**Task prompt**
Scan the listing for the word "sidebar", and copy out each line where it is found.
§ §
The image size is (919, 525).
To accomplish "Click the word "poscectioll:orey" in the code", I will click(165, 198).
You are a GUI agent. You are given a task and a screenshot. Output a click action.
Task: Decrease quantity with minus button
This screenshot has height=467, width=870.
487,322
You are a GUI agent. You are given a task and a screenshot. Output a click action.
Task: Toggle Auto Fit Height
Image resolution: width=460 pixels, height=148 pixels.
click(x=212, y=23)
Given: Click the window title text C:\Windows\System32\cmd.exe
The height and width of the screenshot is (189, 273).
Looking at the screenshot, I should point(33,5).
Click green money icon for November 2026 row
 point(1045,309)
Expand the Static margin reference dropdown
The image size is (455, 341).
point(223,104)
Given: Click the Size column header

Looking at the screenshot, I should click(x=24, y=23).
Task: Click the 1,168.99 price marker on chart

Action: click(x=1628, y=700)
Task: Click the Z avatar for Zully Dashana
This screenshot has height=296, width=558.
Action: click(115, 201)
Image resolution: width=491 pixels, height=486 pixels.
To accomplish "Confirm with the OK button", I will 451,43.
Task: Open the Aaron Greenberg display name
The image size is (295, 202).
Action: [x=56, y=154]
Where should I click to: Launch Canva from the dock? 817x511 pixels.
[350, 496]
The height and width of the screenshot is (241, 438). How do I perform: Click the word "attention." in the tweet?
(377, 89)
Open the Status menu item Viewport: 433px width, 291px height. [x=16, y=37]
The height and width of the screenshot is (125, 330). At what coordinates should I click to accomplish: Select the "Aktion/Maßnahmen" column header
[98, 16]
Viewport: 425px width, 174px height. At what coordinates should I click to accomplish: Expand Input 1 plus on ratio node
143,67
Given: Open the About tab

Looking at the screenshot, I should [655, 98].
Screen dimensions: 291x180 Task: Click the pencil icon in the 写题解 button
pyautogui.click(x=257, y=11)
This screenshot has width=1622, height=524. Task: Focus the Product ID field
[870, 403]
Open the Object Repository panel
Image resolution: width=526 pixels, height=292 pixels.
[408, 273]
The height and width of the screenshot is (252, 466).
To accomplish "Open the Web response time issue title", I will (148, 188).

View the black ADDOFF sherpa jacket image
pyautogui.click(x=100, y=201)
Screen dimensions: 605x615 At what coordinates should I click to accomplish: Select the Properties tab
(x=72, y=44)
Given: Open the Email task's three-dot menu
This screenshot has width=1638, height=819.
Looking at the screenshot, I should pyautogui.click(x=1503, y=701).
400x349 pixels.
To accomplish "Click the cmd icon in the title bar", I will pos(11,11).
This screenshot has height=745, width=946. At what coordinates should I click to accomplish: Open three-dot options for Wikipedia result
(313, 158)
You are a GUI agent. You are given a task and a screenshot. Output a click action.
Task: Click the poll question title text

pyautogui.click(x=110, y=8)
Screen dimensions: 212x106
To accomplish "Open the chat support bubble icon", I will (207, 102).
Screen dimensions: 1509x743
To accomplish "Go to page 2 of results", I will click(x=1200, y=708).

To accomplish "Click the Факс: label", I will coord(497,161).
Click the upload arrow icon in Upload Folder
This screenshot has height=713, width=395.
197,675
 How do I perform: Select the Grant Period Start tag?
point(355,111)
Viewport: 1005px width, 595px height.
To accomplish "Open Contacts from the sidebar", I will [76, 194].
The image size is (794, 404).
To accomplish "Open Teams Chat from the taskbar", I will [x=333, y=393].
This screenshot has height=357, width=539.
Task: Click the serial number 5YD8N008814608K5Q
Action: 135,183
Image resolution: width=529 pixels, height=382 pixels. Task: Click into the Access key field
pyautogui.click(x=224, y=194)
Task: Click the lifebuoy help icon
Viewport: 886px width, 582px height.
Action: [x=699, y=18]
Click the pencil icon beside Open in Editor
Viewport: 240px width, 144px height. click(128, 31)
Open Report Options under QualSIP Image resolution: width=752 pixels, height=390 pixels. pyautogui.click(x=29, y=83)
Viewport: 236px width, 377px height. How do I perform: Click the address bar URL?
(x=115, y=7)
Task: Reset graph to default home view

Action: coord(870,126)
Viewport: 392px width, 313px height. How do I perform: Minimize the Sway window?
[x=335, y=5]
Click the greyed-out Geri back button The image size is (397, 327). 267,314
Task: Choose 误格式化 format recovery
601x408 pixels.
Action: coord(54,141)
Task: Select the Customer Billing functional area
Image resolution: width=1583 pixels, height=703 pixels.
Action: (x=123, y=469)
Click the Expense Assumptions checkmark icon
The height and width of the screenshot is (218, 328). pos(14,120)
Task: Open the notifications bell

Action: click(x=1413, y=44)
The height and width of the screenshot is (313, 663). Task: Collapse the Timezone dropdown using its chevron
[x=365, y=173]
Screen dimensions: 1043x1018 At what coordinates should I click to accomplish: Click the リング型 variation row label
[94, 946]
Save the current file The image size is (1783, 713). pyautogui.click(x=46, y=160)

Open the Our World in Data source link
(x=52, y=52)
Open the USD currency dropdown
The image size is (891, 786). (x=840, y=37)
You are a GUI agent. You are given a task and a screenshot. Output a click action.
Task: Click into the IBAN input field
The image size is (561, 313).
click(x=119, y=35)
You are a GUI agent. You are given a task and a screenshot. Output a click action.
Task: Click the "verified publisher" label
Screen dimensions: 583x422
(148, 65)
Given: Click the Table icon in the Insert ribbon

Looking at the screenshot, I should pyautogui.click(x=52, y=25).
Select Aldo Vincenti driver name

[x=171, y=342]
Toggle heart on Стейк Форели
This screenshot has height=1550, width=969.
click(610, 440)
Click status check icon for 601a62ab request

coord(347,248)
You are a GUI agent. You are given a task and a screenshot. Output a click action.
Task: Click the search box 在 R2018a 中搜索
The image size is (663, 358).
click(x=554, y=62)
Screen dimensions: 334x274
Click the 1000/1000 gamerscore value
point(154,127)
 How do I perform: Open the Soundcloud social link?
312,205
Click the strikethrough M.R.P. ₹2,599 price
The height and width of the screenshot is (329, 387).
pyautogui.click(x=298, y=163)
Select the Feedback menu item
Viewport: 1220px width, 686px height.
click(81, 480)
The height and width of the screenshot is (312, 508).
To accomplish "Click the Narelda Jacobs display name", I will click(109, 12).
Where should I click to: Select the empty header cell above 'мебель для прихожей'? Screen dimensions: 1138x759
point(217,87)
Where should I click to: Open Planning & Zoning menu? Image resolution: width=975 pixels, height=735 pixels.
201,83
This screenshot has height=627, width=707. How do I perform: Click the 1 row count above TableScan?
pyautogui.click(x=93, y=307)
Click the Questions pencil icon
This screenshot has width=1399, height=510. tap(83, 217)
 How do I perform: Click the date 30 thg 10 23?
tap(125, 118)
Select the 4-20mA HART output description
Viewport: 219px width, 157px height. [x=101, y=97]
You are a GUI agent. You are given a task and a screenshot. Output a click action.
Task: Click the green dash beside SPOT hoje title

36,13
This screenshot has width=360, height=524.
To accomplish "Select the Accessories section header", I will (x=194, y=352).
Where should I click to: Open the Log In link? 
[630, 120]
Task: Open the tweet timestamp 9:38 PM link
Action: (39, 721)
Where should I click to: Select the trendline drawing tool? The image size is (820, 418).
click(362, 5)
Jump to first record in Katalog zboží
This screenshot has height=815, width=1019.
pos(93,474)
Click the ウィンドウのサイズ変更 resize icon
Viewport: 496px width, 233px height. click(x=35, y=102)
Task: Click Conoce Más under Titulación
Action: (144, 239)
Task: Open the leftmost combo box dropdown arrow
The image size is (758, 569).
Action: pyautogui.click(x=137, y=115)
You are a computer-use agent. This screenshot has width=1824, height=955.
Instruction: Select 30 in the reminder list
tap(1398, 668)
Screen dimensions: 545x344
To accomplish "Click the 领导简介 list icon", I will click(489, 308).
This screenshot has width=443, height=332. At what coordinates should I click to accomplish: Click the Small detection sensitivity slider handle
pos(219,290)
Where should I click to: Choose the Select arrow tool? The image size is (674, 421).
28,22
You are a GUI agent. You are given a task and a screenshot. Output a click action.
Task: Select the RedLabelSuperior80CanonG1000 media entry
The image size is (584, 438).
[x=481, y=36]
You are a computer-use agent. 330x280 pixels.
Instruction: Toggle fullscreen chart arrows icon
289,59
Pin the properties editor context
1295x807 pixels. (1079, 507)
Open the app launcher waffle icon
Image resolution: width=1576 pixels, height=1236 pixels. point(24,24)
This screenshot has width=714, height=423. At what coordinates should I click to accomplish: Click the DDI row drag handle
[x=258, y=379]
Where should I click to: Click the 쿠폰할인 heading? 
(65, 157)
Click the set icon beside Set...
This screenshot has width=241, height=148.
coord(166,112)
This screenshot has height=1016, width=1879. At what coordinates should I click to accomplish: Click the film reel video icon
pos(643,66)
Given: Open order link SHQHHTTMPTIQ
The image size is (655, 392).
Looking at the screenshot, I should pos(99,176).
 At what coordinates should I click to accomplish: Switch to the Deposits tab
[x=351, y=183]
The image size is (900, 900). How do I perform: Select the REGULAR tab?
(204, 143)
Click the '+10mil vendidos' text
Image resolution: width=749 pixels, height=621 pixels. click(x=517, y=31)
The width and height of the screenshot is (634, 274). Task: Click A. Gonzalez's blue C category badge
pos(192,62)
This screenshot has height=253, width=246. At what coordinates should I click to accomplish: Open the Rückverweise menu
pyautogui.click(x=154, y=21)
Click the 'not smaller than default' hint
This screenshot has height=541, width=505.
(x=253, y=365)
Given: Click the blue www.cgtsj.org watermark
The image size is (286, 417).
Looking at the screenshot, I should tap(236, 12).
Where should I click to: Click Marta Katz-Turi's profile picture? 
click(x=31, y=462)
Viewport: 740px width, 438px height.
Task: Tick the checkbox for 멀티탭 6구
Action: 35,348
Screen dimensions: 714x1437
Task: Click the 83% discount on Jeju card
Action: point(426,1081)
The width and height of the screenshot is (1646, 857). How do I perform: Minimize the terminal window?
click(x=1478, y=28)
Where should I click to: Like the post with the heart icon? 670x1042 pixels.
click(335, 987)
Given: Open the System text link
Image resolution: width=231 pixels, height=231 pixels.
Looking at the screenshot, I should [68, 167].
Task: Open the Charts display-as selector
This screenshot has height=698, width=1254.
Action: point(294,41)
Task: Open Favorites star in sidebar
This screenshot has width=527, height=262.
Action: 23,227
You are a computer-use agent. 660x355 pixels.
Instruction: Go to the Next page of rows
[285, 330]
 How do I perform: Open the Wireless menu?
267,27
§ §
**Answer box**
To accomplish "Open Contacts from the sidebar", I will [76, 194].
Task: Open Favorites star in sidebar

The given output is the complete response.